• **Exercices**:
[1] Répondez d'après l'extrait sur les défis environnementaux :
(a) De quelle Première Nation John Kim Bell fait-il partie ?
(b) Dans quelle province se trouve le Cercle de feu montré sur la carte ?
(c) Depuis combien de temps l'auteur du dernier paragraphe dit-il agir en perturbateur ?
[2] Dans l'extrait sur les défis environnementaux, transformez en liste le paragraphe qui commence par « Voilà plus de 30 ans » en gardant ses faits principaux.
[3] Poursuivez l'extrait sur les défis environnementaux à partir de sa dernière phrase.

• **Extrait de page**:

****************************************

EN | FR

atlas des peuples autochtones du Canada

Défis environnementaux

John Kim Bell est Mohawk de la Première Nation de Kahnawá:ke au Québec, sur la rive sud du fleuve Saint-Laurent, en face de Montréal. Il est, entre autres nombreuses distinctions, Officier de l’ Ordre du Canada et membre de l’ Ordre de l’ Ontario. Il est titulaire de six grades honorifiques.

Carte du Cercle de feu, en Ontario, où l’ exploitation minière pourrait avoir une incidence considérable sur les Premières Nations de la région.

Voilà plus de 30 ans que j’ agis en perturbateur, défiant, par ma vision, les stéréotypes sur les Autochtones, et provoquant des changements dans les domaines des arts, de la télévision, de la philanthropie et des affaires. Je suis aujourd’ hui représentant de Premières Nations dans le cadre de négociations entourant des projets de mines et d’ énergie renouvelable; défi important s’ il en est un, puisque ces projets, susceptibles d’ apporter des avantages économiques aux Premières Nations, entraîneront inévitablement des répercussions environnementales qui touchent toute la population.

****************************************

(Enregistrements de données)
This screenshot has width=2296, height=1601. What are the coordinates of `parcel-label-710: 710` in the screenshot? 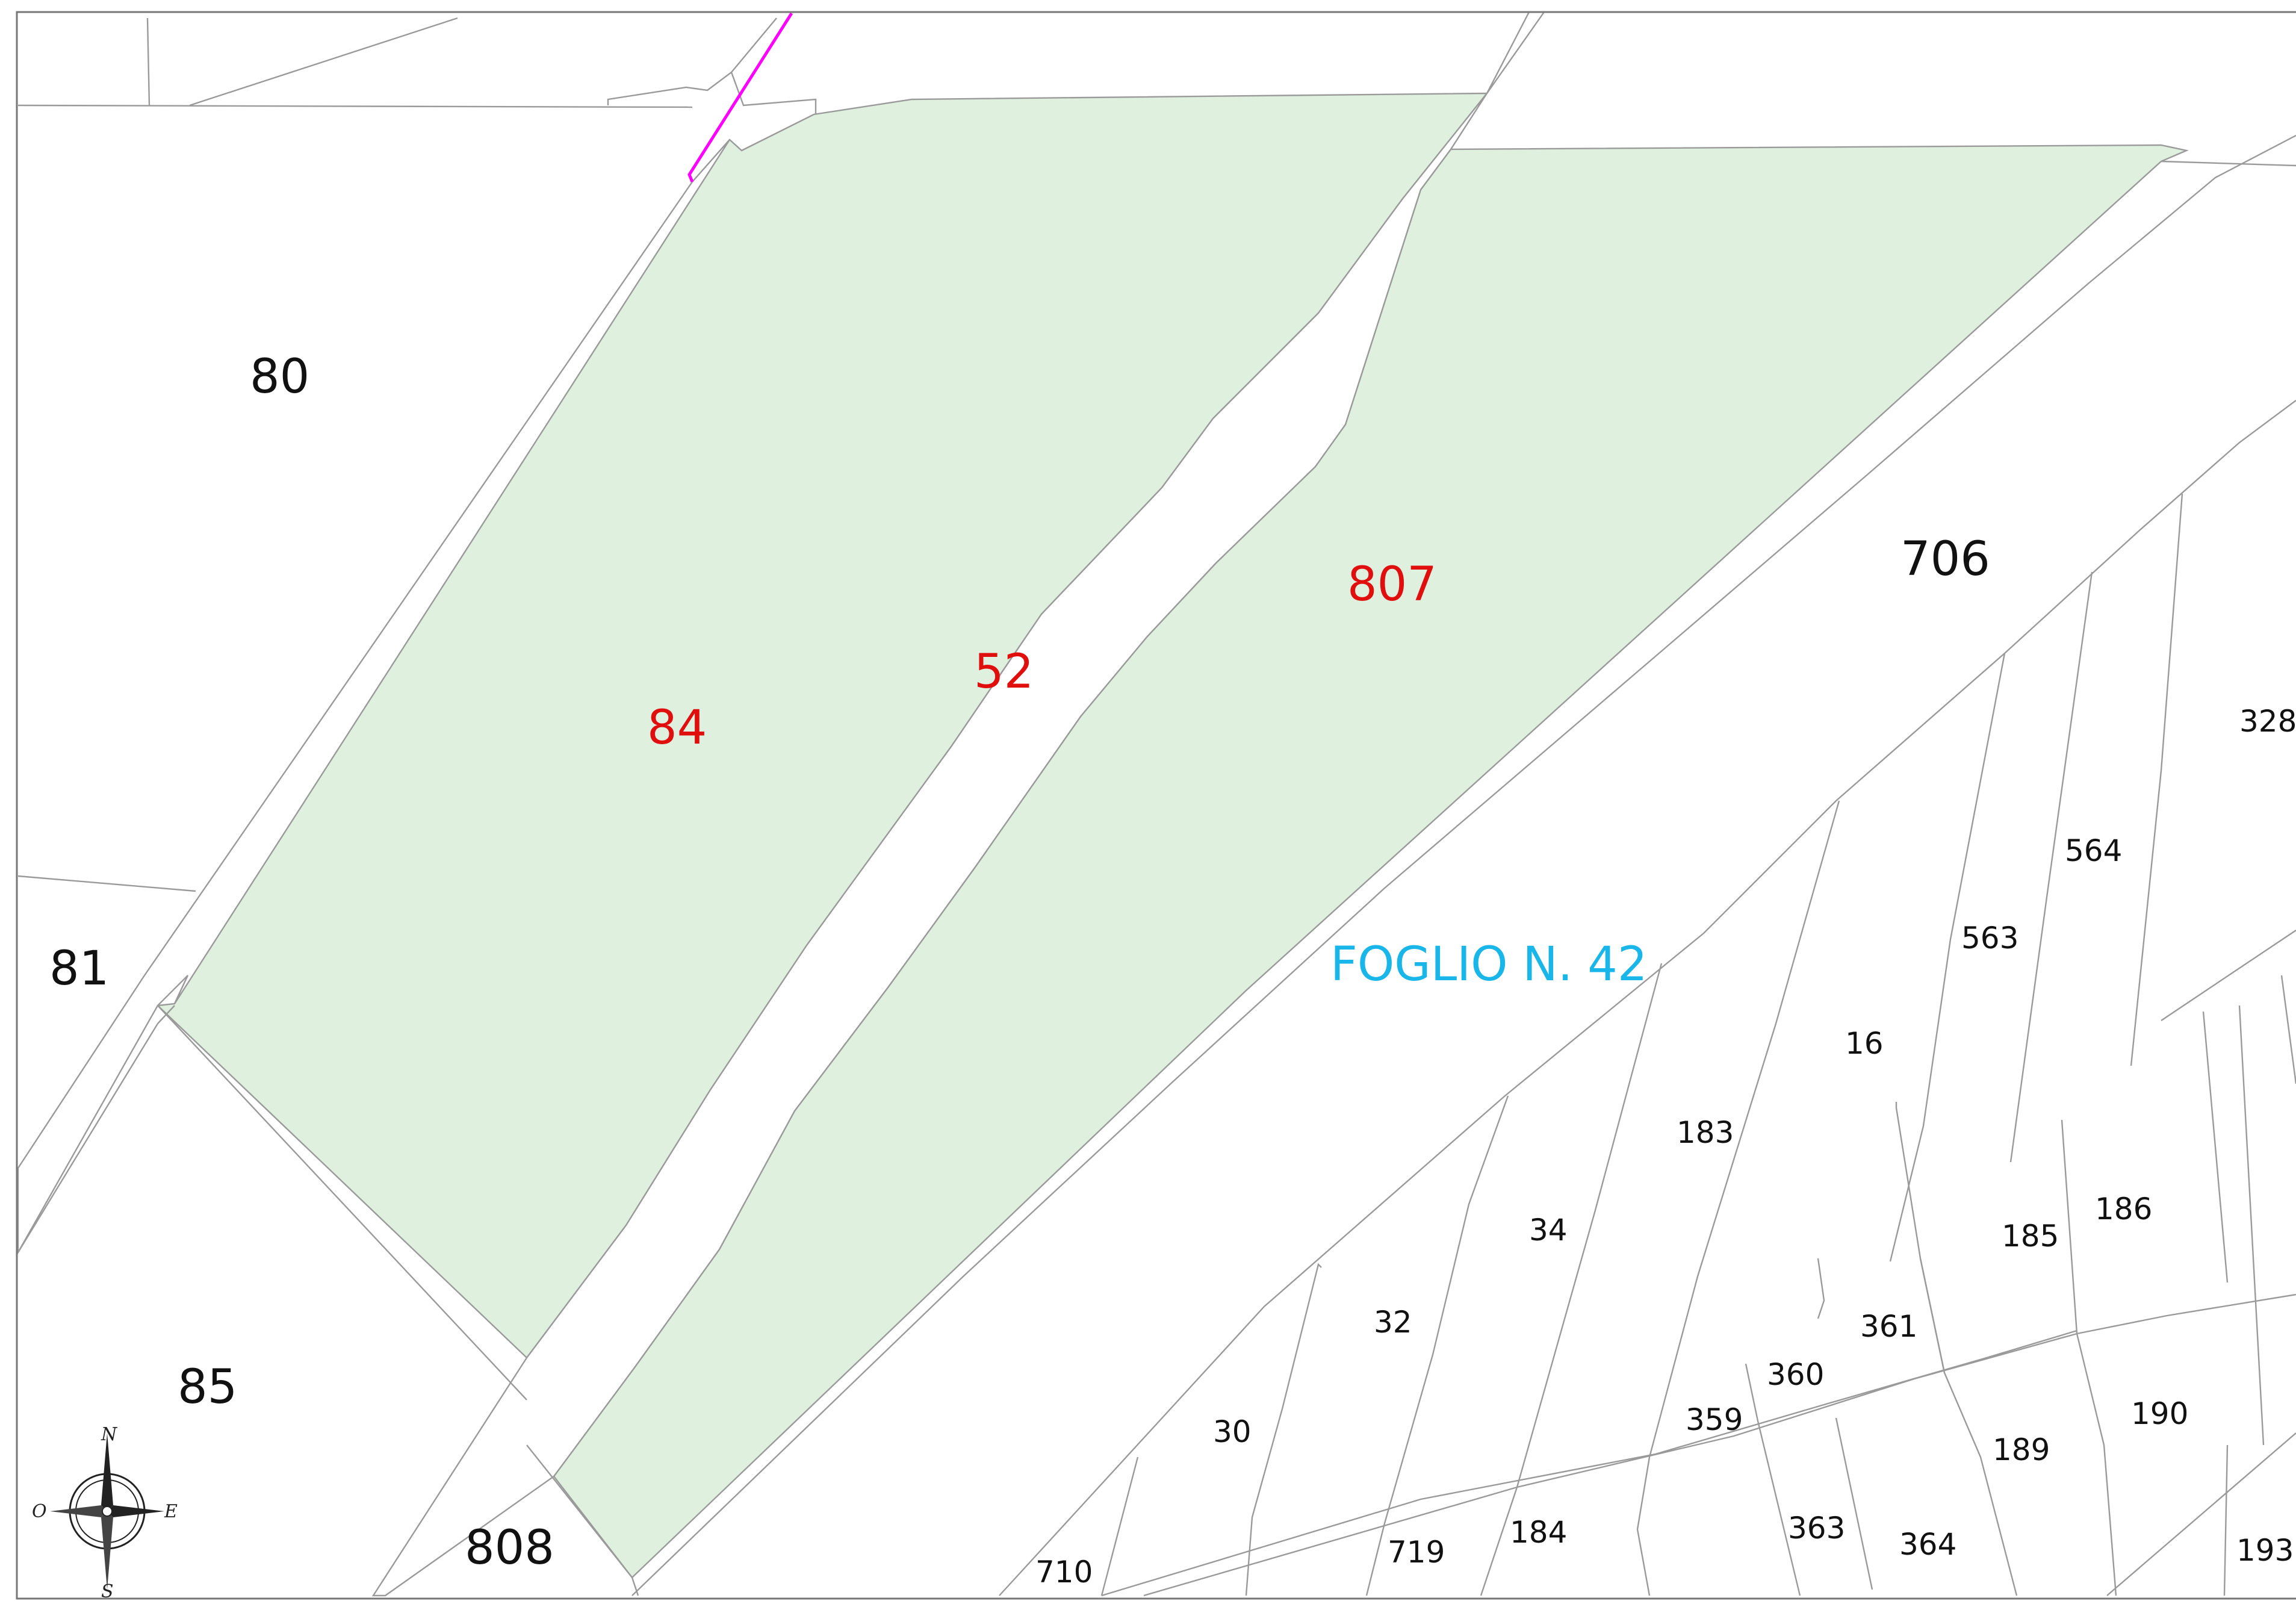 It's located at (1064, 1572).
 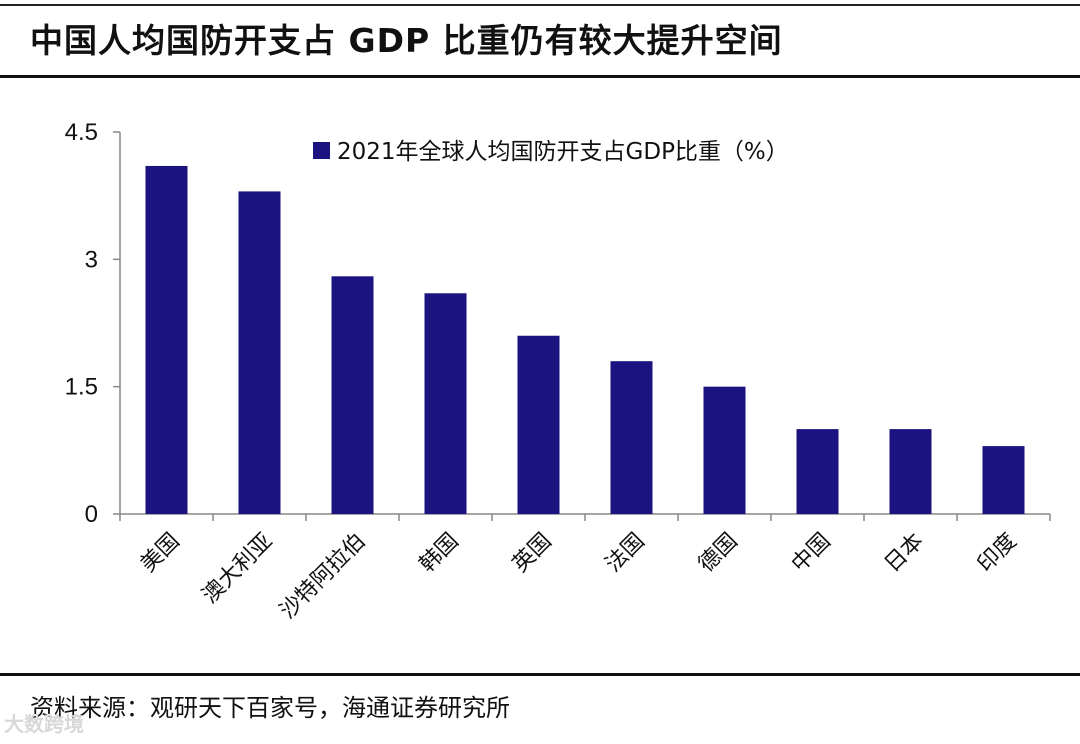 What do you see at coordinates (904, 554) in the screenshot?
I see `x-category-label: 日本` at bounding box center [904, 554].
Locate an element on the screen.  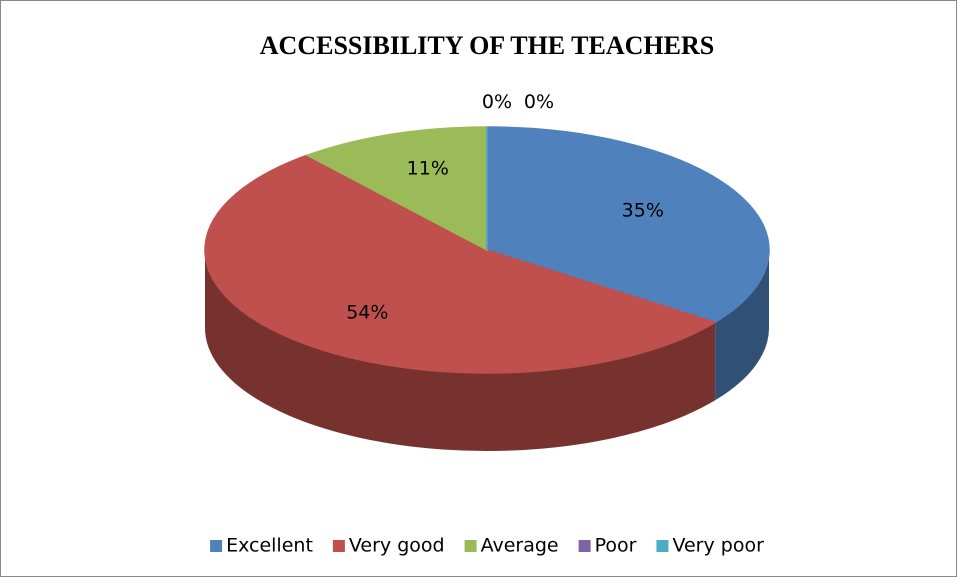
legend-label: Poor is located at coordinates (616, 546).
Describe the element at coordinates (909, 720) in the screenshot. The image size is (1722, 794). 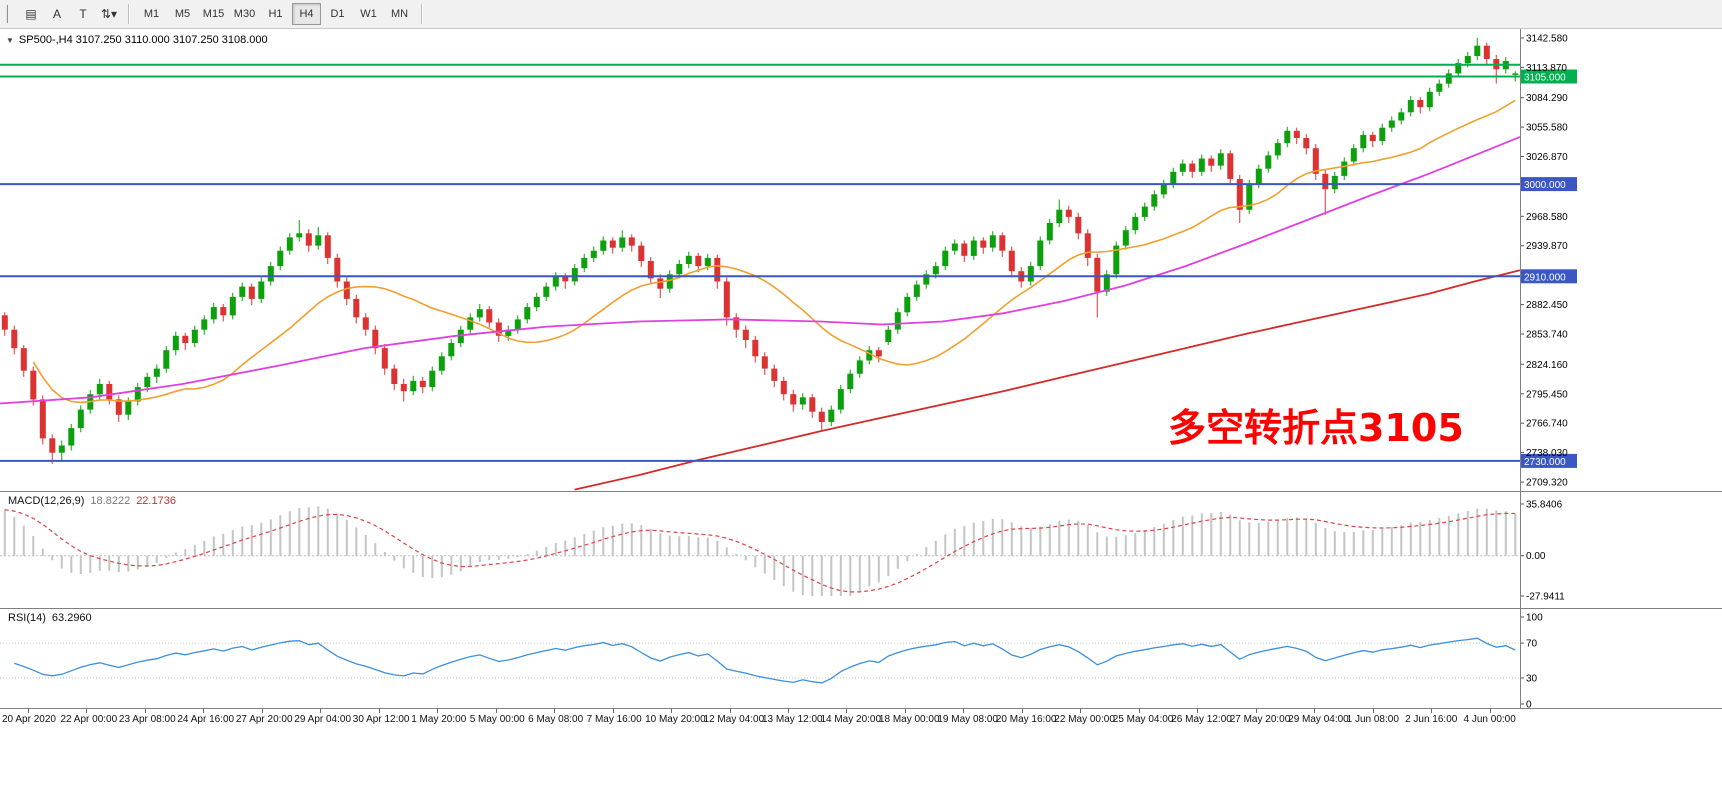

****************************************

• **Corrigé**:
[1]
(a) De la Première Nation de Kahnawá:ke (il est Mohawk).
(b) En Ontario.
(c) Depuis plus de 30 ans.

[2]
- Plus de 30 ans passés à bousculer les stéréotypes sur les Autochtones.
- Des changements dans les arts, la télévision, la philanthropie et les affaires.
- Aujourd'hui, un rôle de représentant de Premières Nations dans des négociations sur des projets de mines et d'énergie renouvelable.
- Un défi important : ces projets peuvent apporter des avantages économiques aux Premières Nations, mais auront forcément des effets sur l'environnement qui touchent toute la population.

[3]
En cette époque où nous sommes tous confrontés aux réalités des changements climatiques, la justice environnementale a la cote. On la définit comme le traitement équitable et la participation significative de tout un chacun dans l’ élaboration, l’ établissement et la mise en application des lois, des règlements et des politiques environnementales, sans égard à la race, la couleur, la nationalité ou le revenu. Dans les faits, ceux qui forment le 1 % de la population le plus privilégié se sont vu accorder le droit d’ exploiter nos ressources et de s’ enrichir massivement au détriment de notre environnement et de notre climat.

Tous les jours, je travaille auprès des Premières Nations et je suis témoin d’ une multitude d’ attitudes et de jugements différents. Nous, peuples autochtones, considérons que notre mode de vie est en équilibre avec la nature. Cette croyance, nous l’ avons balisée longtemps avant la révolution industrielle, avant la croissance de population insoutenable, le capitalisme, la mondialisation et la consécration du pétrole comme principale marchandise économique. Au rythme effréné où s’ épuisent les ressources naturelles, cette vision autochtone du monde est aujourd’ hui plus importante que jamais.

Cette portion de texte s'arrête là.